The explosion in data rates is driving a need for more base stations, which are typically big, expensive pieces of equipment. Integrating 4G functions into Systems-on-Chip designed to reduce the size and expense of a Compact Base Transceiver Station enables wider deployment to meet the growing data traffic demand.
Operators are experiencing the early effects of the mobile data traffic explosion. While most of the initial data volume was driven by mobile data cards in laptops and Web tablets, the growing percentage of smartphone subscribers is beginning to add significant demand.
From 2008 to 2010 mobile data traffic volume in the United States is expected to grow from 138 petabytes to the staggering amount of 1 exabyte (1018 bytes), nearly an increase of 750 percent. As subscriber usage models go, mobile data consumption tends to follow wire-line broadband usage models within a few years of delay, giving wireless radio access technology a chance to catch up.
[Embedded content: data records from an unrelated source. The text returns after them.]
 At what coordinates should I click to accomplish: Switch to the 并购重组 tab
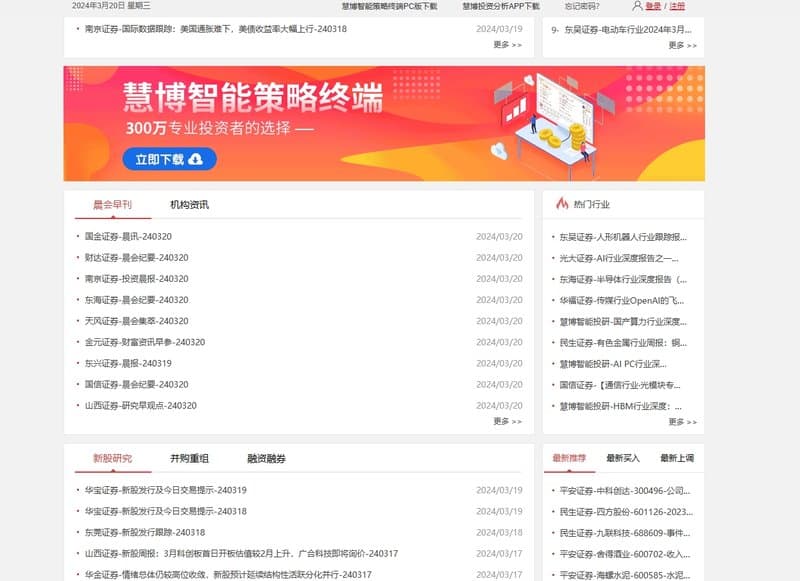tap(189, 459)
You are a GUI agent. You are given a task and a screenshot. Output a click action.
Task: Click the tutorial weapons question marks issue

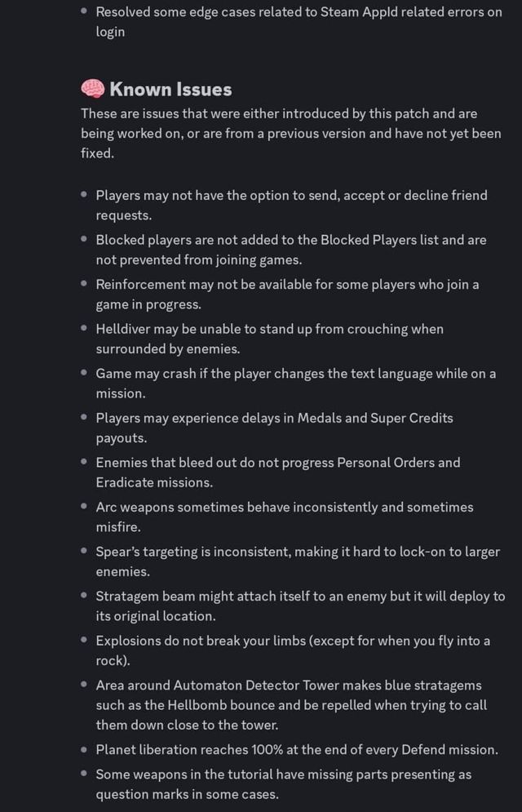(x=284, y=783)
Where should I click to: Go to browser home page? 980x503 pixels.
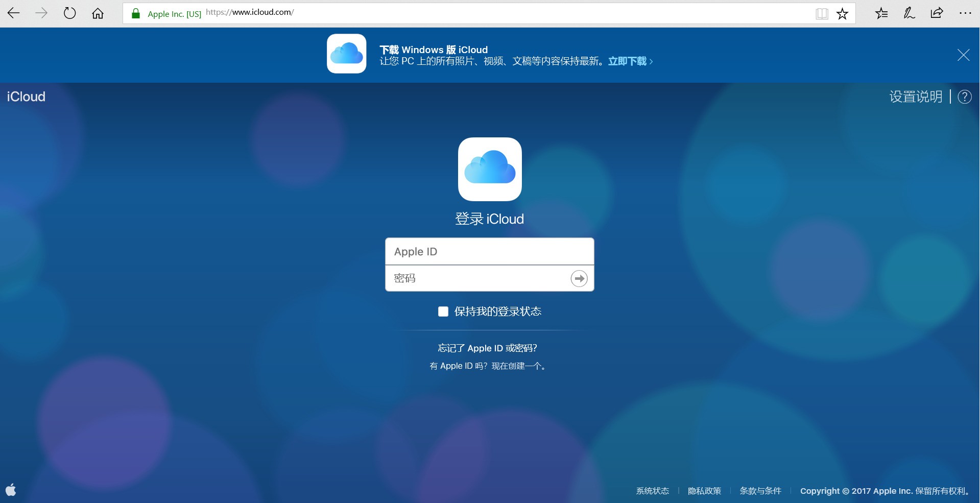tap(98, 13)
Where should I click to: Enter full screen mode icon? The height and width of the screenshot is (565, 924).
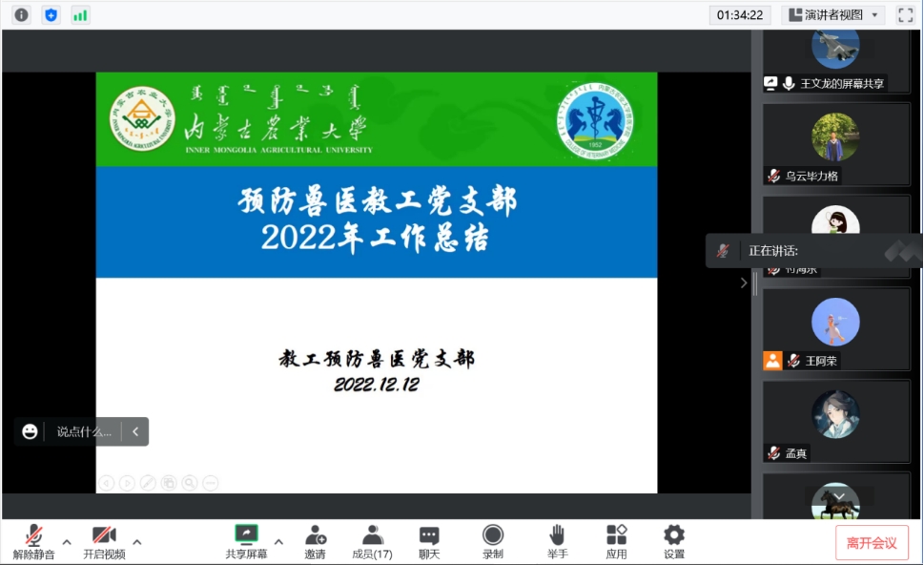coord(905,14)
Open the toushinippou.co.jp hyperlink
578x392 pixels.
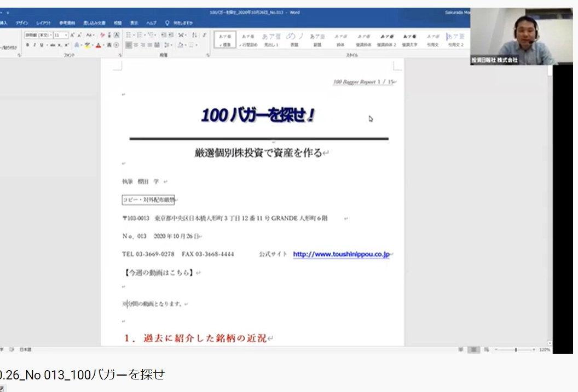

Experts predict this trend to continue, with even moderate forecasts leading to an annual U.S. mobile data traffic volume of about 40 exabytes by 2014 and 90 exabytes by 2015 (see Figure 1). This amounts to a growth of roughly 9,000 percent within just five years. So how will this explosion in data traffic affect the mobile radio infrastructure equipment market?
Data capacity from 4G technology
With LTE (R8) and LTE Advanced (R10), radio access technology will be evolving from Single Input Single Output (SISO) to Multiple Input Multiple Output (MIMO), applying 2×2 transmit and receive diversity, and soon to Multi-User MIMO (MU-MIMO), applying 4×4 RF diversity. This can yield a capacity increase of about 200-300 percent across an entire cell area. With new spectrum assets released by auctions globally, operators in 2015 can expect to utilize roughly 40 MHz of paired spectrum, a capacity increase of another 400 percent.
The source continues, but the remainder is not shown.